Non-surgical body contouring
Today’s patient wants to avoid the downtime and potential complications associated with surgery. Non-invasive devices provide alternative solutions for body contouring procedures. Practitioners give their reports
FACETITE & NECKTITE: The clinical results of the FaceTite/NeckTite handpieces of the BodyTite device are comparable with results of surgical procedures such as a mini-facelift, writes Dr Diane Irvine Duncan
The FaceTite applicator is a bipolar, solid probe, radiofrequency device. The silicone coated internal electrode is passed directly under the skin in the superficial hypodermal-subcutaneous fat space. The internal and the external electrodes are connected at the hand-grip. The RF energy is emitted from the tip of the internal electrode from the small, uncoated region, behind a bullet-shaped, isolated blunt tip.
The internal electrode of the NeckTite, unlike the FaceTite, is a cannula that can connect into a pump, enabling simultaneous aspiration. The RF energy from the internal electrode causes a coagulative necrosis of the sub-dermal fat. It coagulates blood vessels and tightens the fibrous components of the adipose layer, leading to tissue lifting and reduction of the skin surface.

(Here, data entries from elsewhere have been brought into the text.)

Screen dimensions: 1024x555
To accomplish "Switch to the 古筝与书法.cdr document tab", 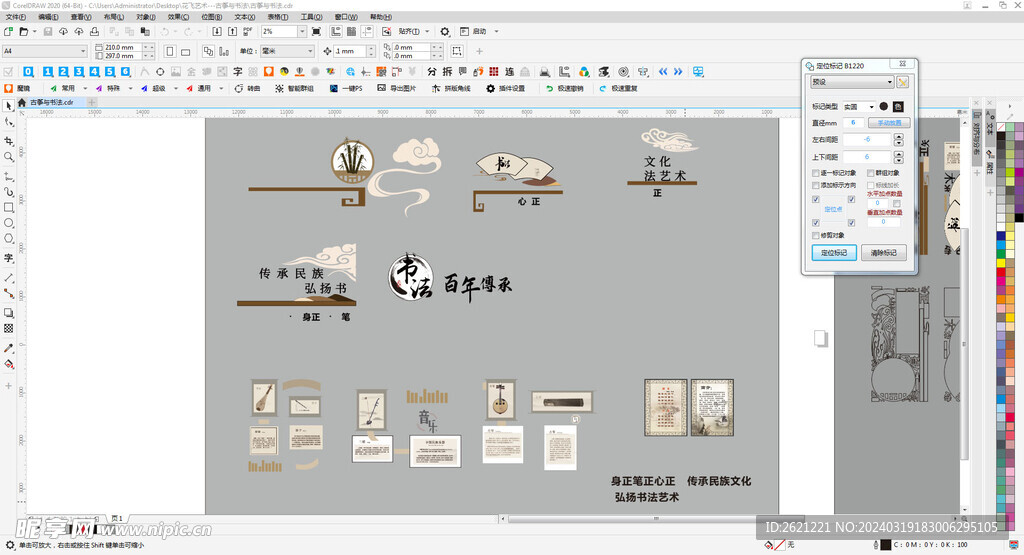I will pyautogui.click(x=52, y=102).

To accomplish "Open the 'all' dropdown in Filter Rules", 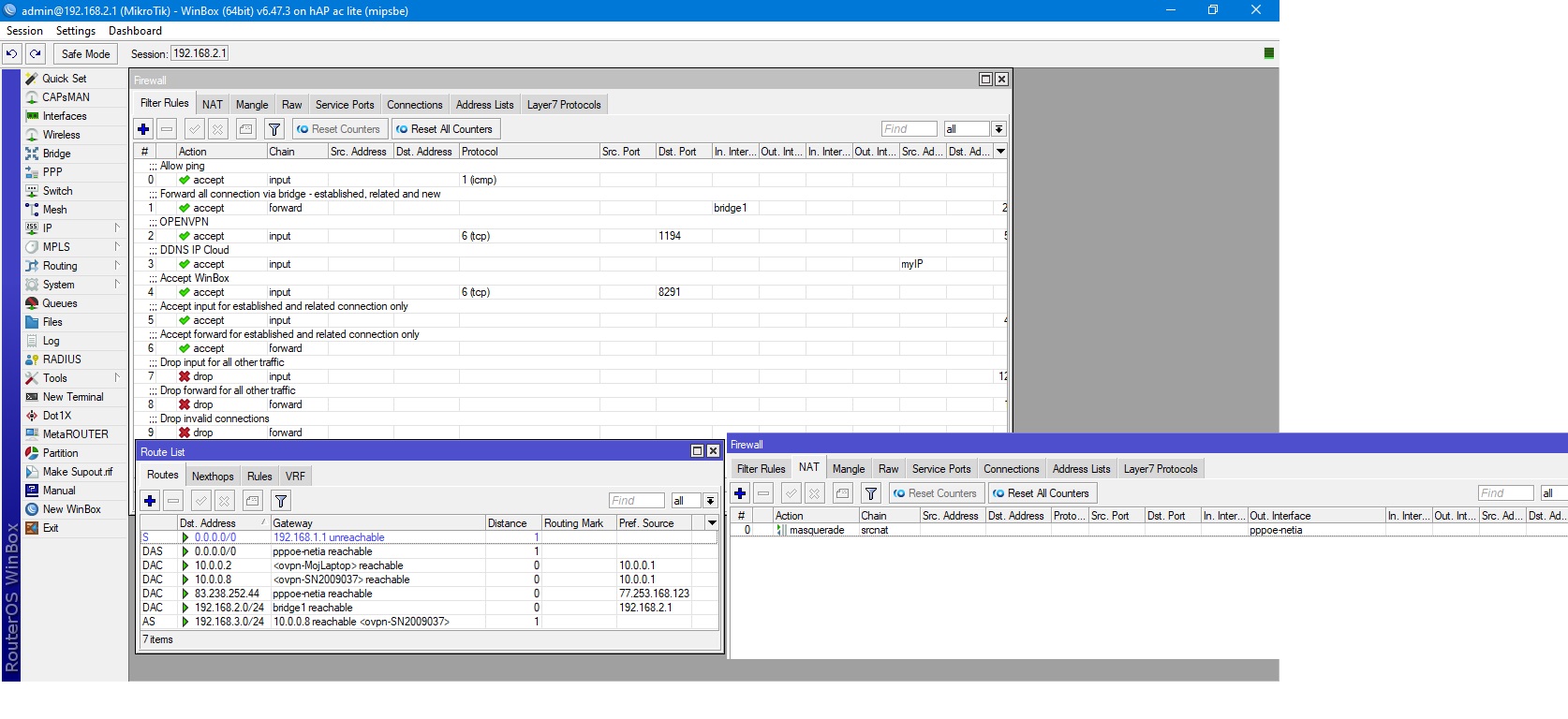I will tap(999, 129).
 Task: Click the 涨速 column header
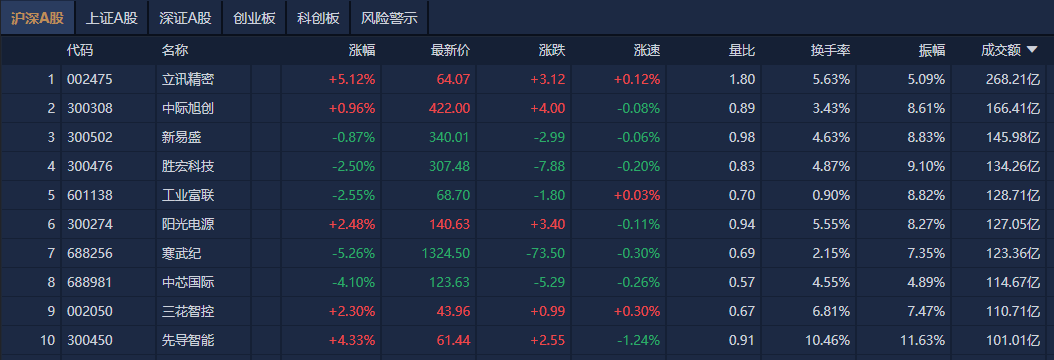pos(647,50)
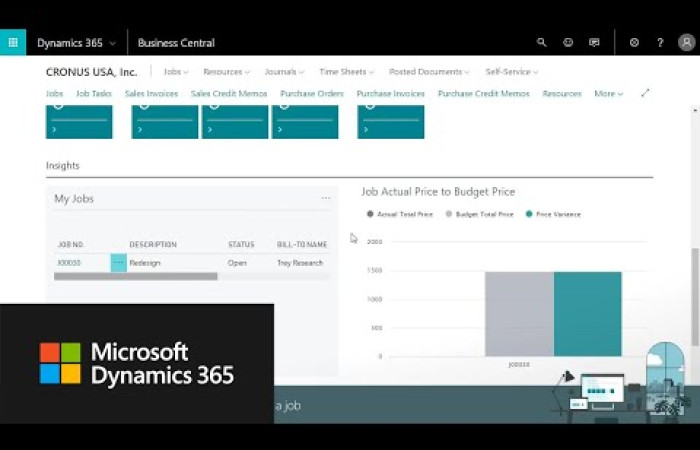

The RF energy is delivered directionally to the external electrode, which delivers gentle, sub-necrotic RF energy across the epidermal surface into the papillary dermis. The internal electrode moves slowly, in tandem, through the superficial sub-dermal fat.
The FaceTite and NeckTite are attached directly to the BodyTite platform. The RF energy and cut-off values are set to the desired epidermal temperature. This helps prevent thermal damage.
The skin surface to be treated is divided into zones. In FaceTite treatment, which is superficial, there are two clinical end points. The first pass is done with a stamping technique, in which the handpiece is held in one spot for about 1–2 seconds, depending on the fat and skin thickness, until there is an audible popping. This sound represents the RF coagulative necrosis of the adipose tissue immediately under the dermis.
Once all the skin in the treatment zone has been treated, the applicator is passed slowly through the same tissue again until reaching an epidermal temperature of 38–40oC. The FaceTite applicator is then moved to the next zone until all the lax skin has been treated.
Reaching these two end points is critical to achieving the desired tightening effect. Usually no suction is needed, and so the FaceTite handpiece is equipped with a solid rod and not with a cannula. However, if needed, a little suction may be done with a syringe following the procedure.
The NeckTite handpiece may be used slightly deeper in the neck hypodermis, and even deeper in areas such as the arms. It has a cannula for simultaneous suction and a control to adjust depth of the treatment.
The NeckTite is passed slowly through the fat layer until an epidermal temperature of 38-40oC is achieved, like the second stage of FaceTite treatment. The NeckTite handpiece may be used on small lax body areas such as the arms, inner thighs, knees and umbilical area in a similar manner.
Patients with brow, cheek, lower lid and/or jaw line and neck laxity, as well as lax arms presented for treatment. Age range was 45–66 years and skin type included I–V.
For pain control, all procedures were performed under mini-tumescent local anaesthesia. The local anaesthetic solution was a mixture of one bottle of 1% lidocaine mixed in one litre of Ringers lactate and 2ml of epinephrine 1:1000. About 150cc of infiltrate was used for the brow, cheek, lower face and another 100cc was used for neck treatments. Prior to the tumescent anesthesia, supra-orbital, infra-orbital, zygomatico-facial, temporal and mental nerve blocks were performed with 1% lidocaine.
After waiting 8–10 minutes for the vasoconstrictive epinephrine effect, the FaceTite procedure was performed. The access ports (a #11 blade, 1mm dermatologic punch, or a 22G syringe needle) were the hairline for the brow, crow’s feet for the lower lids, commissural for the nasolabial fold, the cheek-upper lip-nasolabial, and marionette lines. The jaw line was treated from a sub-lobular port and neck from sub-mental and sub-lobular ports.
The incisions for NeckTite may need a stitch for closure; the FaceTite incisions often are small enough to remain unstitched.
All patients were followed up for a minimum of two months. All before and after photos were analysed. Significant tightening of the lower lid, malar pads, cheeks, nasolabial and marionette folds was observed in all patients, along with substantial skin texture improvement. Jaw line, chin enhancement and tightening were apparent in all patients.
The NeckTite applied to lax arms has shown a mean surface area reduction of 33.5% and vertical shortening of 50%. Patients experienced only mild discomfort post-operatively, but oedema and swelling were present for five to seven days. There were no burns or major complications and ecchymosis was minimal. All patients were satisfied with the degree of tightening achieved and the short downtime.
FaceTite may be used for neck tightening, however, when there is additional problem of excessive fat, the NeckTite that provides simultaneous liposuction may be more suitable.